WASHINGTON, D.C. – The New York Community Trust (NYCT), one of the nation’s largest community foundations, has renewed a grant through the National Association of Social Workers (NASW) and the Council on Social Work Education (CSWE) to educate and train more social workers to strengthen the delivery of health care services in the United States.
NYCT will award the two social work organizations $1 million over the next two years to continue the Social Work HEALS initiative. Part of the grant will be used to bring two fellows to Washington, D.C. to directly engage in health care policy work on Capitol Hill.
“This project will strengthen the delivery of health care services by enhancing the preparation of health care social workers” says Natasha Lifton, senior program officer at The New York Community Trust. “This work also will fill a critical gap as the population lives longer and needs more care.”
“Social workers make up an important part of our nation’s health care system, ensuring thousands of consumers each year get the best possible health care both in the hospital and when recovering at home,” said NASW CEO and NASW Foundation President Angelo McClain, PhD, LICSW. “We are excited The New York Community Trust has renewed the grant and CSWE and NASW will continue working together to ensure social workers shape and improve our nation’s health care for generations to come.”

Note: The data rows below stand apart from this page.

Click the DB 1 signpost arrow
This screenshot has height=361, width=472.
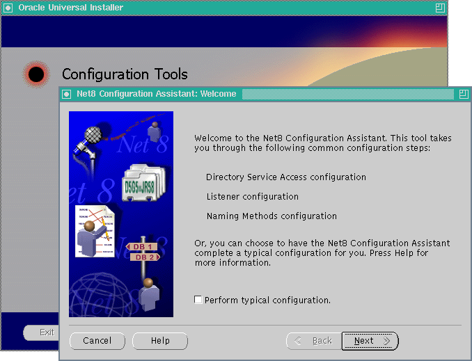coord(141,247)

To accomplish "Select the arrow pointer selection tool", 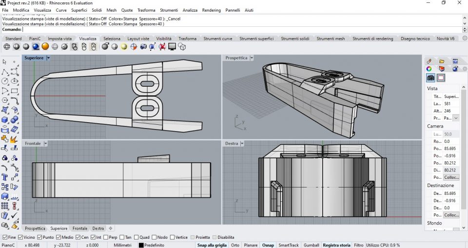I will (x=4, y=62).
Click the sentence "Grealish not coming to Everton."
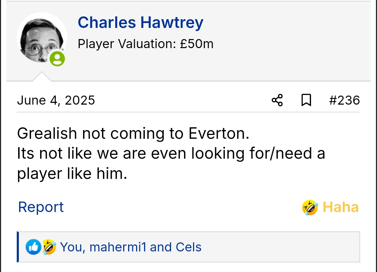 (133, 134)
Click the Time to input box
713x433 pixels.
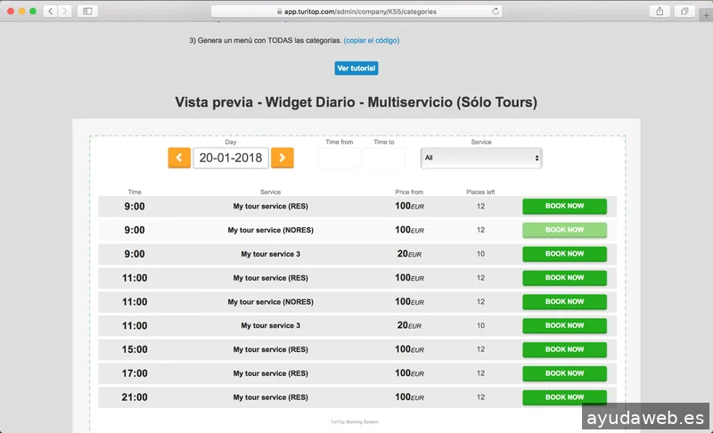pos(384,158)
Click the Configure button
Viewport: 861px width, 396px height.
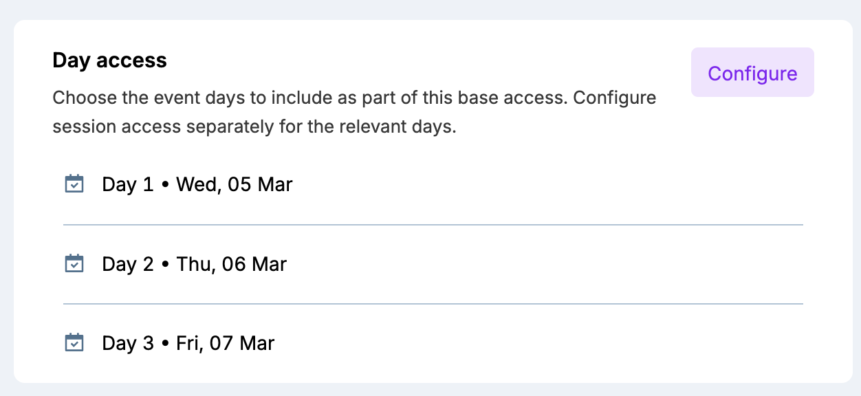tap(752, 73)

CSWE President and CEO Darla Spence Coffey, PhD, MSW, added, “We are grateful for the NYCT’s continued support of Social Work HEALS and the opportunity to continuing partnering with NASW. Social Work HEALS is particularly impactful because it targets every level of the social work profession, from baccalaureate students to post-doctoral policy fellows. We expect that this will build a pipeline of social work leaders who can transform all aspects of health care—from direct practice to policy—to better meet the needs of underserved populations.”
The New York Community Trust supports an array of effective nonprofits that help make New York City a vital and secure place to live, learn, work, and play, while building permanent resources for the future. Two couples, Robert and Ellen Popper and Lois and Samuel Silberman, created permanent funds in The Trust to make the field of social work more effective by using scholarships and training. The New York Community Trust combines part of their gifts to fund this program.
The New York Community Trust grant allows NASW, CSWE and 10 partner schools to provide field instruction, course work and leadership opportunities so more social workers are ready to become a key part the U.S. health care delivery system and provide better services to clients. Social workers are trained to provide culturally competent, evidence-based practice in health care settings.
NASW and CSWE also use the grant to foster the next generation of social work academic and practice leaders by developing five-year partnerships with the 10 schools. Through funding at the baccalaureate and master’s levels, about 200 students will have the opportunity to take part in education and training, connect with peers, advocate for policy issues, and practice as a member of an interprofessional health care team.
For instance, more than 40 social work students who take part in the program came to Washington, D.C. in October 2015 to meet with social workers engaged in health care policy and learn about health care legislation important to social workers, including the Improving Access to Mental Health Care Act of 2015. These students also arranged visits with Congressional staffers to discuss social work and health care-related legislative issues.
NASW and CSWE will host the next summit of program participants in 2017.
“We are delighted The New York Community Trust is showing leadership and vision by investing in the social work profession,” McClain said. “This grant is already making an impact by giving social workers in the program a chance to truly have an opportunity to influence our nation’s health care policy and improve the health and well-being of millions of people.”